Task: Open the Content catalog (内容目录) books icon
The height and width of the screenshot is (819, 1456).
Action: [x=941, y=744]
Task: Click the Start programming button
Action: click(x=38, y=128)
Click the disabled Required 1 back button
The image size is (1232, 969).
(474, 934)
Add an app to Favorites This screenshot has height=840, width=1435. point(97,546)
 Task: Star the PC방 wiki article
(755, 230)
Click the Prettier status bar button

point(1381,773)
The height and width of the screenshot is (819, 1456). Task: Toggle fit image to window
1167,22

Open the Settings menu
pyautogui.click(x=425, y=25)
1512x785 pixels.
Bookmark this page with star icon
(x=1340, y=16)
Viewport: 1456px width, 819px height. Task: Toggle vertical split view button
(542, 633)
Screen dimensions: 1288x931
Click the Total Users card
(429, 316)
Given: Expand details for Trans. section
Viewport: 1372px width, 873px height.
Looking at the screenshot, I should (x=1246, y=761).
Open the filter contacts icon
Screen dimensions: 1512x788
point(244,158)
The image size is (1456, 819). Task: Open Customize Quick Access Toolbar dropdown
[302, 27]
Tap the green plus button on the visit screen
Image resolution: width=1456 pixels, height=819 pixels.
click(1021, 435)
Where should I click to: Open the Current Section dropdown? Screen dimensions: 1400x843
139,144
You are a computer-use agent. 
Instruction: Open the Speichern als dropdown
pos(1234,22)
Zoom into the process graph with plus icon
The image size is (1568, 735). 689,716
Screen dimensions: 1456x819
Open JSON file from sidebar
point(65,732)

**Goal of the exercise:** Give the data again in full, keeping every line as it was.

**Written solution:**
Task: Open the Content catalog (内容目录) books icon
The height and width of the screenshot is (819, 1456).
Action: [x=941, y=744]
Task: Click the Start programming button
Action: click(x=38, y=128)
Click the disabled Required 1 back button
The image size is (1232, 969).
(474, 934)
Add an app to Favorites This screenshot has height=840, width=1435. point(97,546)
 Task: Star the PC방 wiki article
(755, 230)
Click the Prettier status bar button

point(1381,773)
The height and width of the screenshot is (819, 1456). Task: Toggle fit image to window
1167,22

Open the Settings menu
pyautogui.click(x=425, y=25)
1512x785 pixels.
Bookmark this page with star icon
(x=1340, y=16)
Viewport: 1456px width, 819px height. Task: Toggle vertical split view button
(542, 633)
Screen dimensions: 1288x931
Click the Total Users card
(429, 316)
Given: Expand details for Trans. section
Viewport: 1372px width, 873px height.
Looking at the screenshot, I should (x=1246, y=761).
Open the filter contacts icon
Screen dimensions: 1512x788
point(244,158)
The image size is (1456, 819). Task: Open Customize Quick Access Toolbar dropdown
[302, 27]
Tap the green plus button on the visit screen
Image resolution: width=1456 pixels, height=819 pixels.
click(1021, 435)
Where should I click to: Open the Current Section dropdown? Screen dimensions: 1400x843
139,144
You are a computer-use agent. 
Instruction: Open the Speichern als dropdown
pos(1234,22)
Zoom into the process graph with plus icon
The image size is (1568, 735). 689,716
Screen dimensions: 1456x819
Open JSON file from sidebar
point(65,732)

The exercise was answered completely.